[Quoted passage]:
· · · · · · ·

According to the High Court, once the due execution of the Will had been proved and it was a registered document, the Will should not have been rejected for the reasons given by the Trial Court and the first appellate court.

Supreme Court’s Analysis:

The plaintiff challenged the High Court’s judgment before the Supreme Court.

The Court relied on the decision in Kalyan Singh, London Trained Cutter, Johri Bazar, Jaipur v. Smt. Chhoti and Ors., where it was held:

“It must be stated that the factum of execution and validity of the will cannot be determined merely by considering the evidence produced by the propounder. In order to judge the credibility of witnesses and disengage the truth from falsehood the court is not confined only to their testimony and demeanor. It would be open to the court to consider circumstances brought out in the evidence or which appear from the nature and contents of the documents itself. It would be also open to the court to look into surrounding circumstances as well as inherent improbabilities of the case to reach a proper conclusion on the nature of the evidence adduced by the party.”

The Court also relied on Shivakumar v. Sharanabasappa on the meaning of suspicious circumstances:

“A circumstance is ‘suspicious’ when it is not normal or is ‘not normally expected in a normal situation or is not expected of a normal person’.”

It further observed:

“The suspicious features must be ‘real, germane and valid’ and not merely the ‘fantasy of the doubting mind’.”

The Court added:

“A shaky or doubtful signature; a feeble or uncertain mind of the testator; an unfair disposition of property; an unjust exclusion of the legal heirs and particularly the dependents; an active or leading part in making of the will by the beneficiary thereunder etcetera are some of the circumstances which may give rise to suspicion…”

The Court further held:

“In the ultimate analysis, where the execution of a will is shrouded in suspicion, it is a matter essentially of the judicial conscience of the court and the party which sets up the will has to offer cogent and convincing explanation of the suspicious circumstances surrounding will.”

Supreme Court’s Findings:

The Supreme Court examined each suspicious circumstance identified by the first appellate court.

It held:

“In our view, the first appellate court, for the reasons recorded by it, was justified in holding that disinheritance of the testator’s wife while making a disposition in favour of the defendant-respondents, who were not close relatives, was a suspicious circumstance which remained unexplained.”

Justice Manoj Misra, who authored the judgment, held that the propounder had failed to explain and remove several suspicious circumstances surrounding the Will, including:

The testator’s wife, who was the sole Class I heir, had been completely excluded in favour of persons who were not even close relatives.

  • The beneficiaries had been described as the testator’s nephews, although no such relationship was proved.

  • Several alterations had been made on the reverse side of the registered Will, where the name “Laxmi Kant” had been struck off and replaced with “Chhajju” at multiple places. None of these alterations had been authenticated by the Sub-Registrar.

· · · · · · ·

[Supplied data]:
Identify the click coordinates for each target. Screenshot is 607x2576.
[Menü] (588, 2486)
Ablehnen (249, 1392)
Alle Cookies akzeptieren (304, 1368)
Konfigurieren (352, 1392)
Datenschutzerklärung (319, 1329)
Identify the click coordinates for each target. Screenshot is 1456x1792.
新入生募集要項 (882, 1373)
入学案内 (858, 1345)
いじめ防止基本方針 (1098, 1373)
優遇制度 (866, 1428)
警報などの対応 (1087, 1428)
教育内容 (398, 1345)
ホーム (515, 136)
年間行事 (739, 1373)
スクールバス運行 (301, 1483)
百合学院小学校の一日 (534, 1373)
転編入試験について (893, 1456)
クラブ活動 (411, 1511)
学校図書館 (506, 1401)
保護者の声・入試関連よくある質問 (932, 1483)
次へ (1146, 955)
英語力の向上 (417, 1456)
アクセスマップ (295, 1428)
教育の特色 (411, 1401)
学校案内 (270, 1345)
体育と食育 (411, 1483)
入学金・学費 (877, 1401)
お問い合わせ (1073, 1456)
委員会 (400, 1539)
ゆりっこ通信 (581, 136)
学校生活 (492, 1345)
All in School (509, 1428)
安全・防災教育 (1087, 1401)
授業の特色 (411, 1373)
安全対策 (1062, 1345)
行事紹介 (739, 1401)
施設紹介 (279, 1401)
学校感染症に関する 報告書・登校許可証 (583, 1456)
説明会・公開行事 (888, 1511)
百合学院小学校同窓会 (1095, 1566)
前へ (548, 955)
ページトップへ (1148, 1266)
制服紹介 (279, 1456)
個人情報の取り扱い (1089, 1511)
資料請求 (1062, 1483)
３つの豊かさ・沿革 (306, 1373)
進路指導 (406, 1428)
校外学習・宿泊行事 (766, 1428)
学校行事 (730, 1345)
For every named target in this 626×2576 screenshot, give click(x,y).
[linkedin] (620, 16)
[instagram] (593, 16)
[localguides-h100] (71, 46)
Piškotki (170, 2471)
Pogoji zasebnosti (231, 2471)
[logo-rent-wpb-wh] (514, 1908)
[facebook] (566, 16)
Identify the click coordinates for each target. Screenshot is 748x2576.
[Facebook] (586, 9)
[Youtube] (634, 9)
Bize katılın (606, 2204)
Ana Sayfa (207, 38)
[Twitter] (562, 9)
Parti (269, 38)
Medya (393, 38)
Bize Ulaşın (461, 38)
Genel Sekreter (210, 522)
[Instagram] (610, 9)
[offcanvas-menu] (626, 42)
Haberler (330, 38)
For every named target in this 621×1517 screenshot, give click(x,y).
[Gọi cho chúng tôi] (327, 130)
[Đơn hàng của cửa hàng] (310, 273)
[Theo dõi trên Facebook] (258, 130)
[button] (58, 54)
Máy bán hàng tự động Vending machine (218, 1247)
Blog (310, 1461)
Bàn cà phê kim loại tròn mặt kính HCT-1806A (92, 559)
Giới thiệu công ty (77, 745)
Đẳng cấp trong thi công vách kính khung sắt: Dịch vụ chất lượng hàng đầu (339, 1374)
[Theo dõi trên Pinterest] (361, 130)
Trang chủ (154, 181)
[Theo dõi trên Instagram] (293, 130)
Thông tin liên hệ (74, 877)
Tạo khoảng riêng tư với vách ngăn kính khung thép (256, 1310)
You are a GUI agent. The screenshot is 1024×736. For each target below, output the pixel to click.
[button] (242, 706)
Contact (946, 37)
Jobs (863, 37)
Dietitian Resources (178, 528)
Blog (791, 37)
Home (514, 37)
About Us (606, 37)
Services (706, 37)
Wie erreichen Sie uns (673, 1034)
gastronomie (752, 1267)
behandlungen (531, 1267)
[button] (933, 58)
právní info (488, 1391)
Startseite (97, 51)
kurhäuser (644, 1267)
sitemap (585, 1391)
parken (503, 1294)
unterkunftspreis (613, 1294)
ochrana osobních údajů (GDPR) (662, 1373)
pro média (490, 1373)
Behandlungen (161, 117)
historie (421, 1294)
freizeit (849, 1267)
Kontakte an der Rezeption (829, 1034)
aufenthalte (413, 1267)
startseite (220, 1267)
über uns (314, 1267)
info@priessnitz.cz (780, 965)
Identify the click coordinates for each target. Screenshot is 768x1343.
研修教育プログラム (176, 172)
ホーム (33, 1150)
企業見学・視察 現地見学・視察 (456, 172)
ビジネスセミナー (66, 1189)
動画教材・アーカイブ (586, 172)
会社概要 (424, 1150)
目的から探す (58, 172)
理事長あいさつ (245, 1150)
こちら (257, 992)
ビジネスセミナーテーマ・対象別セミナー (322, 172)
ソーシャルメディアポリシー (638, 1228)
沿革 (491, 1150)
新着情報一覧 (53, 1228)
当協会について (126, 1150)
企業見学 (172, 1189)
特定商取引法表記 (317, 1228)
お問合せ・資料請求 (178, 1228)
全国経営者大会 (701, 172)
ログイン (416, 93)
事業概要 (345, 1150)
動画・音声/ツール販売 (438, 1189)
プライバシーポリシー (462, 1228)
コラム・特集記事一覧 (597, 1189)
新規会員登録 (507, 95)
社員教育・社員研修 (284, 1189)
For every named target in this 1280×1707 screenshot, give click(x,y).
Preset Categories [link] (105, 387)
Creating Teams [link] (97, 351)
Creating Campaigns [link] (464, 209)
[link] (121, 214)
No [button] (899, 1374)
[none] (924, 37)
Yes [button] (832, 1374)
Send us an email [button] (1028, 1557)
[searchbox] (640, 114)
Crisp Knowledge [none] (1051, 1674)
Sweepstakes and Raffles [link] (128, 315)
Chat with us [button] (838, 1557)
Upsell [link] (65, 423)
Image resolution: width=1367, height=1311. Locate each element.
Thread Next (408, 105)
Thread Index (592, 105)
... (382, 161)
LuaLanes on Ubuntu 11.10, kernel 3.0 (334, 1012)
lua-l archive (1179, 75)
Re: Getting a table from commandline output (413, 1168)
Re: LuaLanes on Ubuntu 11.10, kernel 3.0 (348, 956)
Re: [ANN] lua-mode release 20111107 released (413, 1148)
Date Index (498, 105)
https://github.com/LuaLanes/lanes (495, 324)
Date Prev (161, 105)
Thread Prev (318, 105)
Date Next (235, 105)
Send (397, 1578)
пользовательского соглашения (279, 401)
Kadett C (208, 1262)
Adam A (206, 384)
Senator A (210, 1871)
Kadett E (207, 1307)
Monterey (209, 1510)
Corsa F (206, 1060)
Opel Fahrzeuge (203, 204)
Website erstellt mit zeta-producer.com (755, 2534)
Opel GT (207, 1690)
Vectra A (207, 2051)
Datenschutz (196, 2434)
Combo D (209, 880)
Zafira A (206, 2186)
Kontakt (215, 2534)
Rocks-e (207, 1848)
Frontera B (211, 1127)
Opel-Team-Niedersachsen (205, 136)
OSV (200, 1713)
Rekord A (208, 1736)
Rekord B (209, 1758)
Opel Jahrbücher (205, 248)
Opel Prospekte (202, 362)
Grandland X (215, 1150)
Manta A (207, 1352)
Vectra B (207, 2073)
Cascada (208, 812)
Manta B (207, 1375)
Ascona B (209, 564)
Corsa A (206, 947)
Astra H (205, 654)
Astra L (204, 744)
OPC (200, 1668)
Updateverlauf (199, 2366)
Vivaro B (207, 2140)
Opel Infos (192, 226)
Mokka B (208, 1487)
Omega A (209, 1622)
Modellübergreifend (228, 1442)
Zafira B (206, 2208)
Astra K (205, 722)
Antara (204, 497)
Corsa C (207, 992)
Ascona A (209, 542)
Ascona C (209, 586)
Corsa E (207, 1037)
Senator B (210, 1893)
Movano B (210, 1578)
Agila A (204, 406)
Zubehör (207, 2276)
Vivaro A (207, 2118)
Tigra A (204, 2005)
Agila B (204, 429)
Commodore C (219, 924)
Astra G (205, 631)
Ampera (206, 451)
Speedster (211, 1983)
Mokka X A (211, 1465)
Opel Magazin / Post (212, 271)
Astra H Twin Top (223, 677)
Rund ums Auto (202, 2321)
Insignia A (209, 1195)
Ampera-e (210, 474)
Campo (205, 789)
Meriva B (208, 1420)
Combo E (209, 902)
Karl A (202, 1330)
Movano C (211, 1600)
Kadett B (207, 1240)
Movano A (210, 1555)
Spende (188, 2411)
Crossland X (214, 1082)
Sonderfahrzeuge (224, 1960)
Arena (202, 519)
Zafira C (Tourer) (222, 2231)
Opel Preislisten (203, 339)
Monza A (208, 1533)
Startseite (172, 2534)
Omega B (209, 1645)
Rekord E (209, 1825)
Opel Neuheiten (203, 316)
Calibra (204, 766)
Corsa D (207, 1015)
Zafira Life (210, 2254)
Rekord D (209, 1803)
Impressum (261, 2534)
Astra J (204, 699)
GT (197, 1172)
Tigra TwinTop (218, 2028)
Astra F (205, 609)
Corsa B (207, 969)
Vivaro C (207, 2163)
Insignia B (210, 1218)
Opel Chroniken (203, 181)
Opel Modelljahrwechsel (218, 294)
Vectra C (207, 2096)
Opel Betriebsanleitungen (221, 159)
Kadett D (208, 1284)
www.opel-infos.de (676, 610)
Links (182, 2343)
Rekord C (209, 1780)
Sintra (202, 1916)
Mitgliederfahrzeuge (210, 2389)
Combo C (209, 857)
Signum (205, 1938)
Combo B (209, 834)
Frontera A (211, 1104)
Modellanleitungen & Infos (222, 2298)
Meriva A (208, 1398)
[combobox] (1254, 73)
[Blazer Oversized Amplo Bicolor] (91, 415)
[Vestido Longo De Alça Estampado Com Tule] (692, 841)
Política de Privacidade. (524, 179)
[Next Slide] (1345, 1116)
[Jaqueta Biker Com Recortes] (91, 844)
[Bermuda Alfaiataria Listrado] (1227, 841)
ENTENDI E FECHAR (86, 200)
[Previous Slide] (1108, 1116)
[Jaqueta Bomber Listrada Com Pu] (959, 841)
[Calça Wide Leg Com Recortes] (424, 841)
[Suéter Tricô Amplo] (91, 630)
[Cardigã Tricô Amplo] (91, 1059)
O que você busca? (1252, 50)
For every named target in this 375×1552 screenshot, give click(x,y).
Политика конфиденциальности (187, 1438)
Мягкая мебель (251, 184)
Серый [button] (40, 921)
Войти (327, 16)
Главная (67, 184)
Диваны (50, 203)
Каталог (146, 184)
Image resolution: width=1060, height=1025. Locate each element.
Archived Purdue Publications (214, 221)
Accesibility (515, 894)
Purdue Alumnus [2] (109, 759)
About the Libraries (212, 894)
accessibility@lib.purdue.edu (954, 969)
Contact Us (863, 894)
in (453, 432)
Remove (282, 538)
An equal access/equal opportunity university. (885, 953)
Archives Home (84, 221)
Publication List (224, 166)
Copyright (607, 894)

· · · · · · ·

[Assignment 1]: In the text about the Supreme Court's review of the disputed will, which justice wrote the judgment?
[Assignment 2]: Based on the text about the Supreme Court's review of the disputed will, say whether each statement agrees with it. Answer yes or no, and quote the words that decide it. (a) The testator's wife was the sole Class I heir. (b) The Sub-Registrar authenticated the alterations on the reverse side of the will. (c) The beneficiaries were proved to be the testator's nephews.

[Written response 1]: Justice Manoj Misra

[Written response 2]:
(a) Yes: "The testator’s wife, who was the sole Class I heir, had been completely excluded in favour of persons who were not even close relatives."
(b) No: "None of these alterations had been authenticated by the Sub-Registrar."
(c) No: "The beneficiaries had been described as the testator’s nephews, although no such relationship was proved."